En visite dans l’archipel espagnol des Canaries, l’une des principales routes d’accès à l’Europe pour les migrants en provenance d’Afrique, le pape Léon XIV a renouvelé son engagement en faveur des personnes en déplacement. Au terme de son séjour en Espagne, le souverain pontife a multiplié les appels à l’accueil, à l’intégration et à la solidarité, dans un contexte marqué par le durcissement des politiques migratoires sur le continent européen.
Lors d’une rencontre avec des migrants accueillis dans un centre de Tenerife, le chef de l’Église catholique a rappelé que la mobilité humaine est une réalité universelle. « Nous sommes tous, d’une certaine manière, des migrants », a-t-il déclaré, soulignant que l’expérience de l’exil, du déplacement ou de la recherche d’un avenir meilleur traverse l’histoire des peuples.
S’inscrivant dans la continuité des prises de position de son prédécesseur, le pape François, Léon XIV a défendu une vision de l’intégration fondée sur la réciprocité. Selon lui, l’inclusion des migrants implique des efforts partagés entre les nouveaux arrivants et les sociétés qui les accueillent.

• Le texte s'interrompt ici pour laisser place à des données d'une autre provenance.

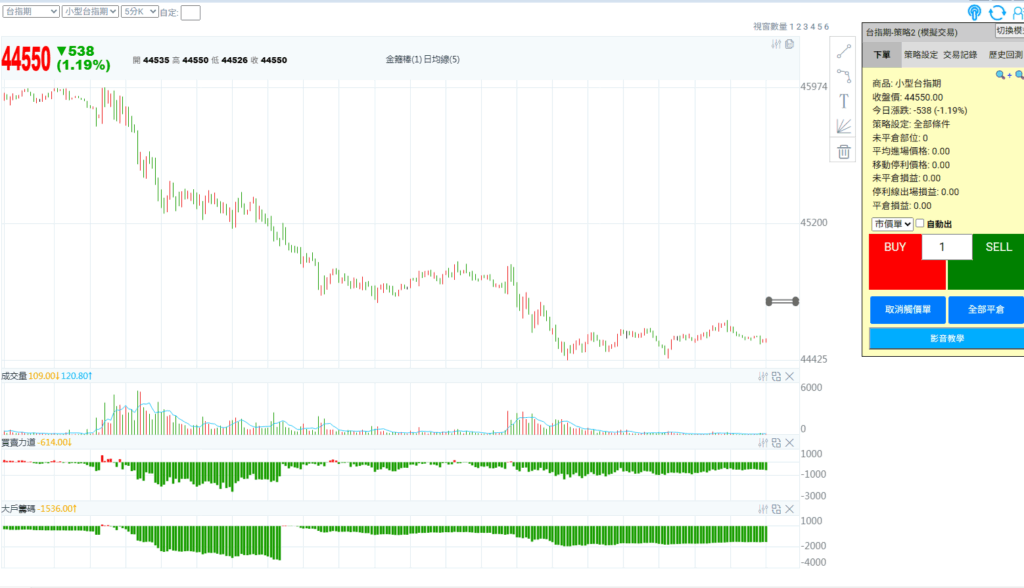Click the blue refresh arrows icon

Il a ainsi encouragé les migrants à apprendre la langue du pays d’accueil, à respecter ses lois et à se familiariser avec ses traditions, tout en préservant leur identité et leur histoire personnelle.
Un appel à l’Europe face aux drames migratoires
La veille, sur le port d’Arguineguín, dans l’île de Grande Canarie, lieu devenu emblématique de la crise migratoire dans l’archipel, le pape avait déjà dénoncé l’inaction et l’indifférence de la communauté internationale face aux souffrances des personnes migrantes. Ce site avait notamment attiré l’attention pendant la pandémie de Covid-19, lorsque plusieurs milliers de migrants y avaient été regroupés dans des conditions précaires.

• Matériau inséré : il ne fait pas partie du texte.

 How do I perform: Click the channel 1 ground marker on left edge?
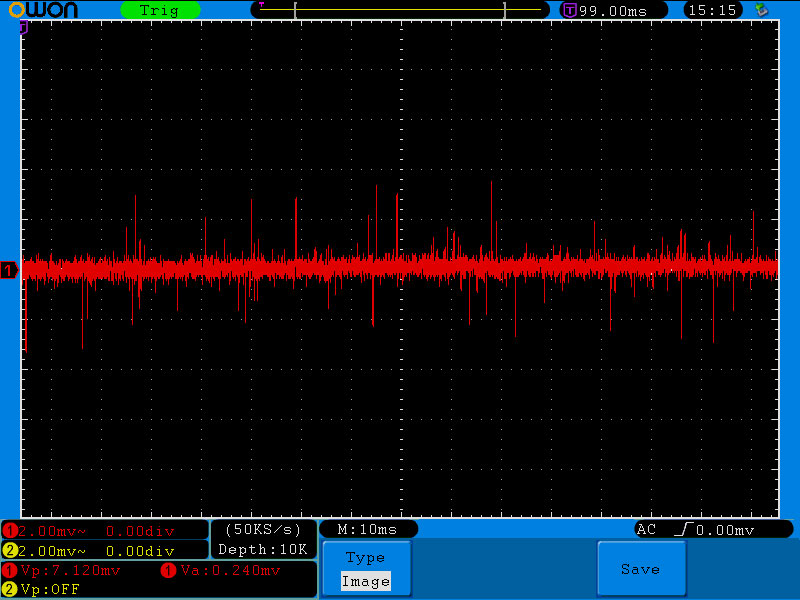[9, 271]
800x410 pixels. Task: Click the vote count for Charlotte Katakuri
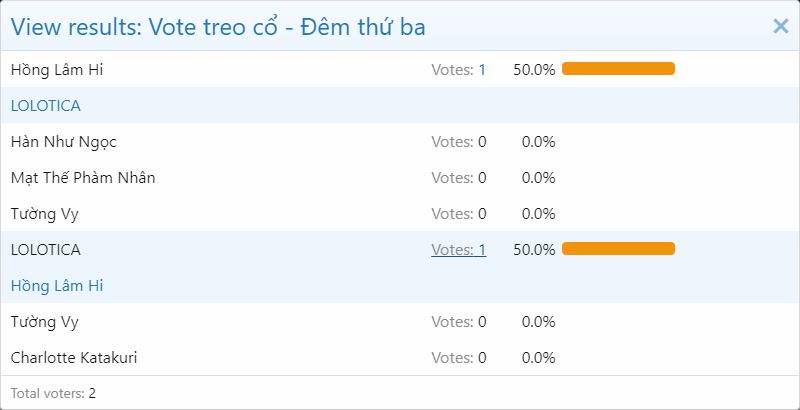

Dans un geste hautement symbolique, Léon XIV a rendu hommage aux milliers de femmes, d’hommes et d’enfants disparus sur la route atlantique en jetant un bouquet de fleurs dans l’océan. Cette traversée, considérée comme l’une des plus dangereuses au monde, continue de faire de nombreuses victimes chaque année.
Face à la mer, le souverain pontife a exhorté les États d’origine à mettre en œuvre des politiques capables de garantir des conditions de vie dignes à leurs populations afin que l’émigration ne soit plus une nécessité. Dans le même temps, il a lancé un message aux responsables européens, les invitant à ne pas détourner le regard des tragédies qui se jouent aux frontières du continent.
« La dignité humaine n’a pas de passeport et ne perd pas de sa valeur lorsqu’elle franchit une frontière », a-t-il affirmé, rappelant que la protection des droits fondamentaux doit demeurer au cœur des politiques migratoires. Le pape a également estimé que l’Europe ne pouvait se réclamer des principes de dignité humaine tout en s’habituant à voir la Méditerranée et l’Atlantique devenir des lieux de disparition pour des milliers de personnes en quête de sécurité ou d’opportunités.